Daniel's journal was a journal with an embossed leather cover. It was given to Daniel by his mother Eloise Hawking after he attained his doctorate. It contained a collection of notes kept by Daniel Faraday since his time as a professor at Oxford University's Queen's College Physics Department. During the events of "The Constant", while trying to help Desmond, Daniel frantically looked for the journal, and used it to aid Desmond when Desmond became unstuck in time. Daniel used the journal in "There's No Place Like Home, Part 1". Caesar later found a photocopy of one of the pages of the journal in a folder of assorted maps and notes in Ben's office at the Hydra facility. ("The Life and Death of Jeremy Bentham") The journal is the topic of a deleted scene from the Season 4 DVD. (Season 4 Deleted Scenes transcript)
Contents[]
Within the main storyline[]
The journal was given to Daniel by Eloise Hawking. Inside, the handwritten inscription read, "Daniel, No matter what, remember, I will always love you. Mother". ("The Variable")
Among other notes and experimental data, it contained the final correct settings for the consciousness time-transporter device used in the experiment with Eloise, and a note which read, "If anything goes wrong, Desmond Hume will be my constant." ("The Constant")
On another page, a sketched version of the Orchid logo was shown, as well as some information on secondary protocol. ("There's No Place Like Home, Part 1")
Daniel's journal contained everything he ever learned about the DHARMA Initiative. ("Because You Left")
After his trip to Ann Arbor, Daniel's journal contained two pages (perhaps more) dissecting a hydrogen bomb and its components, giving detailed instructions on how to remove its core. After Daniel's death ("The Variable"), Sayid utilized this information to remove the core of Jughead. ("The Incident, Part 1")
In "Follow the Leader", just after shooting Daniel, Eloise flipped through the pages of his journal. As she did so, a freeze-frame revealed the name "OBAMA" written on one page, before she arrived at the front of the journal, where her future self had inscribed the journal to Daniel.

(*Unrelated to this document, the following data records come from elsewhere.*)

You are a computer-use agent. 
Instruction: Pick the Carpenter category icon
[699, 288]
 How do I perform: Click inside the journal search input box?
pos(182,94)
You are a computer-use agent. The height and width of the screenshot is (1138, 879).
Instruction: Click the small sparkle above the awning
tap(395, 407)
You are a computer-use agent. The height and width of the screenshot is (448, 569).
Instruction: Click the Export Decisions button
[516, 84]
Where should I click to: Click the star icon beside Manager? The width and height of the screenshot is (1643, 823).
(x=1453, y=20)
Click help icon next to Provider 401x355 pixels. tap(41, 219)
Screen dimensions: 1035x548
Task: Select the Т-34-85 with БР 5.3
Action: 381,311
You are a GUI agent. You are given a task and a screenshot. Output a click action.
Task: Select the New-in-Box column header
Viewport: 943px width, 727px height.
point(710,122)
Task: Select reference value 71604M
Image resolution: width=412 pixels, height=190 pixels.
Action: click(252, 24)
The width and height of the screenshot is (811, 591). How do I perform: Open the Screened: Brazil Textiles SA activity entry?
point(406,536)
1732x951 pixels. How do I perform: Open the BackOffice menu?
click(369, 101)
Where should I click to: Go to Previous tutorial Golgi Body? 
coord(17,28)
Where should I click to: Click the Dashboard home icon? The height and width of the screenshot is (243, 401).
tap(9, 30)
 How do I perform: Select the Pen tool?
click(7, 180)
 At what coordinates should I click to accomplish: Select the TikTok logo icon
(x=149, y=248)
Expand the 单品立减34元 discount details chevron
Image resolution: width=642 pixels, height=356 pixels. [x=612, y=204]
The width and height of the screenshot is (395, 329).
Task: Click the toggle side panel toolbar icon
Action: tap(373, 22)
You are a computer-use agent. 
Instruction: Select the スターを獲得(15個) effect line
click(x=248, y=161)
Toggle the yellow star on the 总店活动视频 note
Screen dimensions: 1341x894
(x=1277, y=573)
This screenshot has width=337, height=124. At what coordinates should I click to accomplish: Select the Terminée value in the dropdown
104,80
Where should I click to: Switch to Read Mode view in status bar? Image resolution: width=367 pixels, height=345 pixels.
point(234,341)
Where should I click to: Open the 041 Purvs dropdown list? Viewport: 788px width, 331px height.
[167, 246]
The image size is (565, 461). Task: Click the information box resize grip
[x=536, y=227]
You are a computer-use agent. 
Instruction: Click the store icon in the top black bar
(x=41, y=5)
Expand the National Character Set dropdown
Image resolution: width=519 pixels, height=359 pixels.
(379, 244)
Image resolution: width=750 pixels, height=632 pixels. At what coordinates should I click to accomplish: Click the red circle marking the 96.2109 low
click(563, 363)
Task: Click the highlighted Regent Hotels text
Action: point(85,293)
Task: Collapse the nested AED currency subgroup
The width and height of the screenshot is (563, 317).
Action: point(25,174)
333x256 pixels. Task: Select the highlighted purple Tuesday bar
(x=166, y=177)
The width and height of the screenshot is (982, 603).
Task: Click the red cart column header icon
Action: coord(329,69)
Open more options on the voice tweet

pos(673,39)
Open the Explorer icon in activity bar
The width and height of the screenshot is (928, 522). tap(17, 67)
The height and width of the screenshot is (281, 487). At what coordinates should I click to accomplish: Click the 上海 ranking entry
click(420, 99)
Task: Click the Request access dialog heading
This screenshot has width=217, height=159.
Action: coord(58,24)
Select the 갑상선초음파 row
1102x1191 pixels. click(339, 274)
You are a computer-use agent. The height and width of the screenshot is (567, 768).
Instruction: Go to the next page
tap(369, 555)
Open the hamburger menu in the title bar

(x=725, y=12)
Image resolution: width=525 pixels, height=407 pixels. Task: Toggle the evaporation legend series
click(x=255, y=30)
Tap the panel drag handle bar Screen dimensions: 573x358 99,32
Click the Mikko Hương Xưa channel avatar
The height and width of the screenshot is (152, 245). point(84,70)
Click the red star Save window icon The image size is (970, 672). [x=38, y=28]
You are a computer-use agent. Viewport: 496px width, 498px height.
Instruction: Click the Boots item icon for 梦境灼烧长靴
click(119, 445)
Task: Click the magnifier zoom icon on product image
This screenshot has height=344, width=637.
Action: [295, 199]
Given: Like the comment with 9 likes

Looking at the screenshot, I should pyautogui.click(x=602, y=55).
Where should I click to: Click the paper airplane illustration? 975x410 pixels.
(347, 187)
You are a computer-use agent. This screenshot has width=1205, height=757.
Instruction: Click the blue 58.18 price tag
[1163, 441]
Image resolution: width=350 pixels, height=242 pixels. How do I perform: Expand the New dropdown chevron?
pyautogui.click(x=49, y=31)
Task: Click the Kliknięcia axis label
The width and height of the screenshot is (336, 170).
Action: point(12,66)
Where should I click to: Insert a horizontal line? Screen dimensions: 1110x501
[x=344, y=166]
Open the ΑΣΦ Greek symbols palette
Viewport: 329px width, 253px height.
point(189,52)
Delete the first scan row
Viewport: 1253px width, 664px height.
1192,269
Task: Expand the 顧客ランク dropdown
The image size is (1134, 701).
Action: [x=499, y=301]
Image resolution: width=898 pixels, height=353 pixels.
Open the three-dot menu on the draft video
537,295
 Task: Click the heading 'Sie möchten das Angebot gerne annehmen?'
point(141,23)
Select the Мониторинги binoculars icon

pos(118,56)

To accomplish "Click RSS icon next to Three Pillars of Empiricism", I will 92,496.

Within the Flashsideways[]
The musician Daniel Widmore told Desmond Hume that he met a redheaded beauty in the museum and it was like he already loved her. That same night after he saw that woman, he woke up and wrote formulas and diagrams in his journal. Not understanding what he had done, he took it to a friend at Caltech who was a math whiz. The friend said that it was quantum mechanics and that the equations were so advanced that only someone who'd been studying physics their entire life could have come up with them.
Other[]
On one of the pages, it referenced "The Lorentz Invariance". Also known as "the Lorentz covariance", it is an actual property within physics. It's a key property of spacetime that follows from the special theory of relativity, where it applies globally. It was created by Nobel Prize winning Dutch physicist Hendrik Antoon Lorentz (July 18, 1853 – February 4, 1928). Hendrik Antoon Lorentz's data in various fields was later interpreted by Albert Einstein.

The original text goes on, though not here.